Going back to the role of pharmacogenetics, this review shows the importance of the context in which a drug is used for the evaluation of polymorphisms. Many intrinsic and extrinsic factors influence pharmacokinetics, pharmacodynamics and overall response to treatment. Therefore, an isolated analysis of the role of pharmacogenetic factors on ADME processes would probably lead to biased results. All other relevant covariates should be considered in the statistical analysis of pharmacogenetic data. In this sense, many pharmacogenetic studies summarised in this review have not considered such an integrated approach or included details about the primary pharmacokinetic parameters.

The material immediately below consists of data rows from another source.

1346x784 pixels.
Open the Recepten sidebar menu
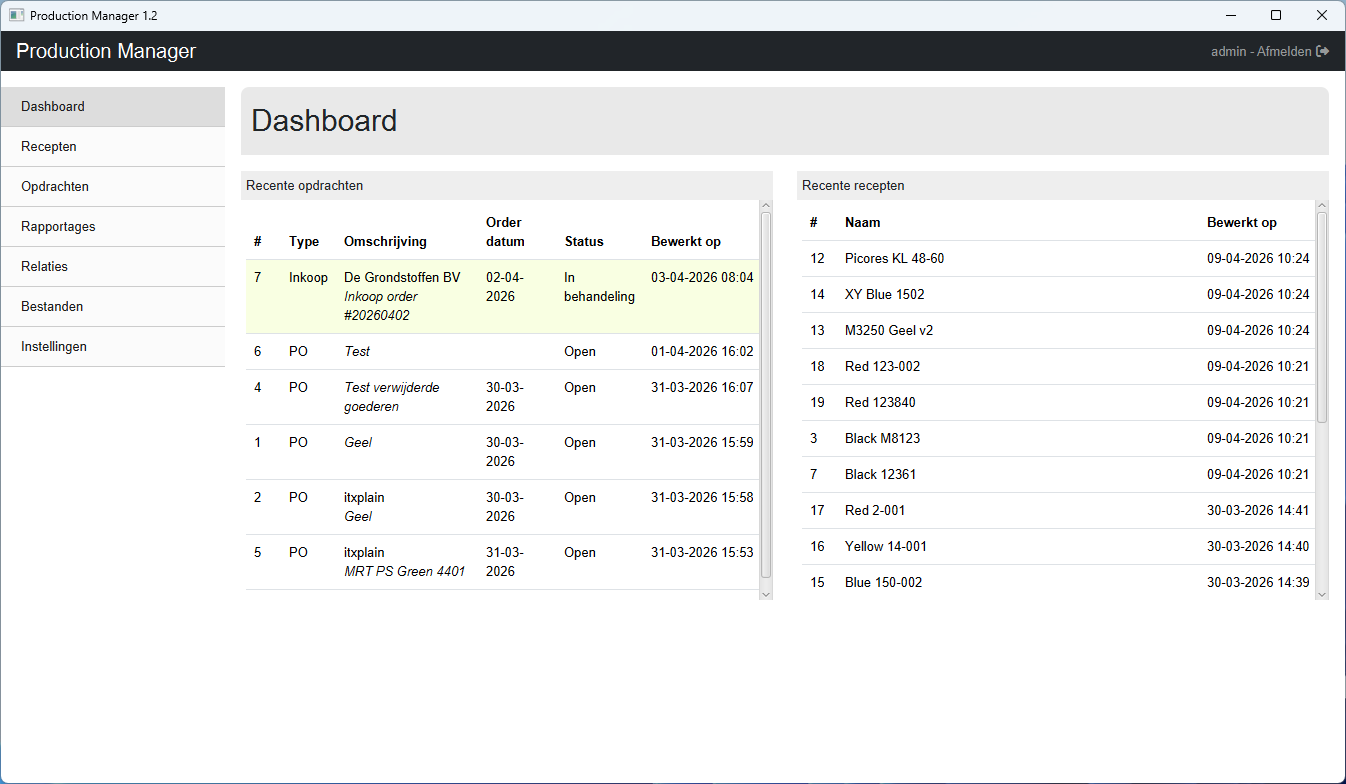pyautogui.click(x=49, y=147)
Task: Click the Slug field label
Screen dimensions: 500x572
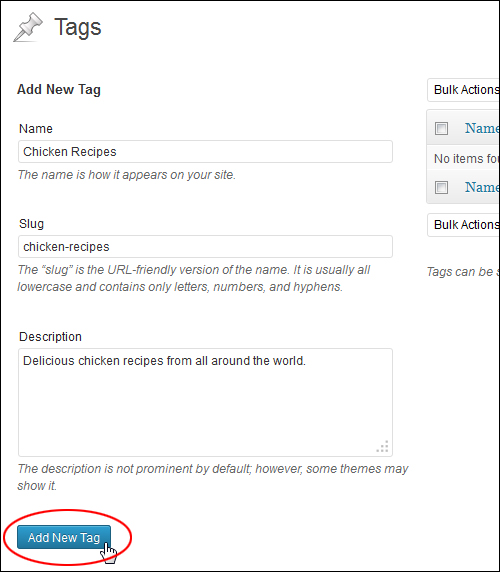Action: coord(31,224)
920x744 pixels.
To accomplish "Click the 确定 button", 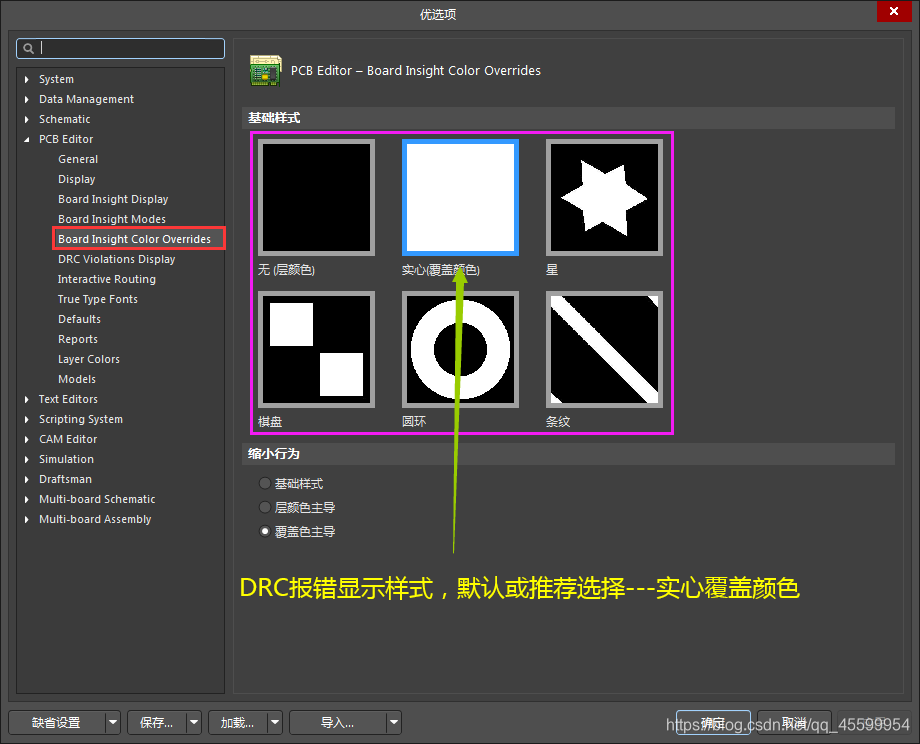I will (x=713, y=722).
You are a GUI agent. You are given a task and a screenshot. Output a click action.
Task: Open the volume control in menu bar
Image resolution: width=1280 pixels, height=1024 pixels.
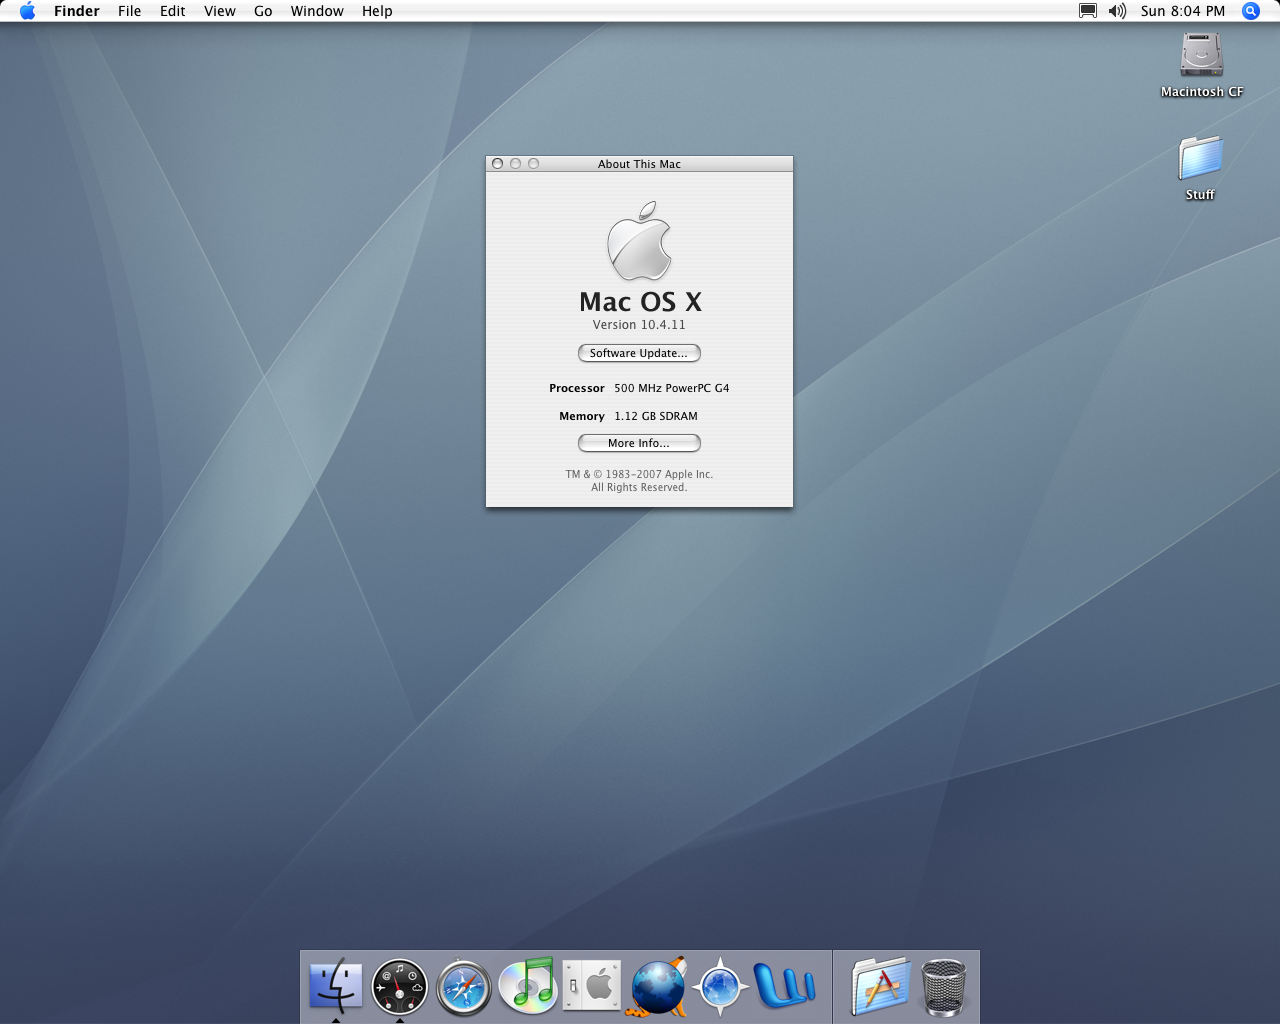pyautogui.click(x=1117, y=11)
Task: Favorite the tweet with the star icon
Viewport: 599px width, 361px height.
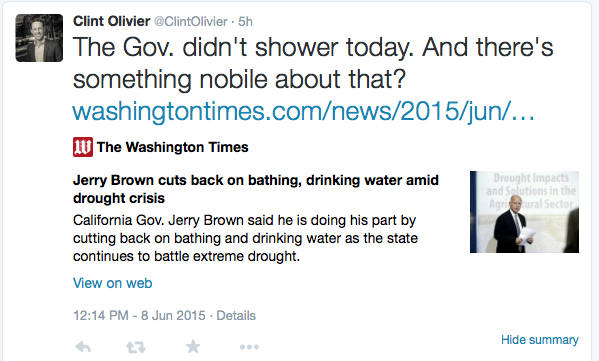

In conclusion, pharmacogenetics is only one of many factors associated with pharmacokinetic variability. A model-based approach is required to address questions regarding the impact of polymorphism on clinical response and, as such, should become best practice in the analysis of pharmacogenetic data [153-157]. In a model-based approach, data analysis comprises the use of mathematical and statistical concepts that describe longitudinal data (i.e. a disease model), exposure–response relationships (i.e. a drug model) and clinical trial design features (i.e., an implementation model) in an intergrated manner. The main advantage of this approach is that all relevant covariates (such as age, weight, ethnicity, etc.) can be taken into account concurrently. Furthermore, between- and within-subject variability is assessed parametrically in terms of physiological parameters, such as clearance and volume of distribution, rather than relying on the observed variables (e.g. peak concentration, Cmax), which are often prone to experimental artefacts. In this sense, modelling represents an effective strategy for translating the clinical implications of pharmacogenetic variation. Most importantly, it can support the selection and individualisation of dosing regimens, which may be more critical for efficacy than the effects of ADME polymorphism in high-risk patients with neuroblastoma.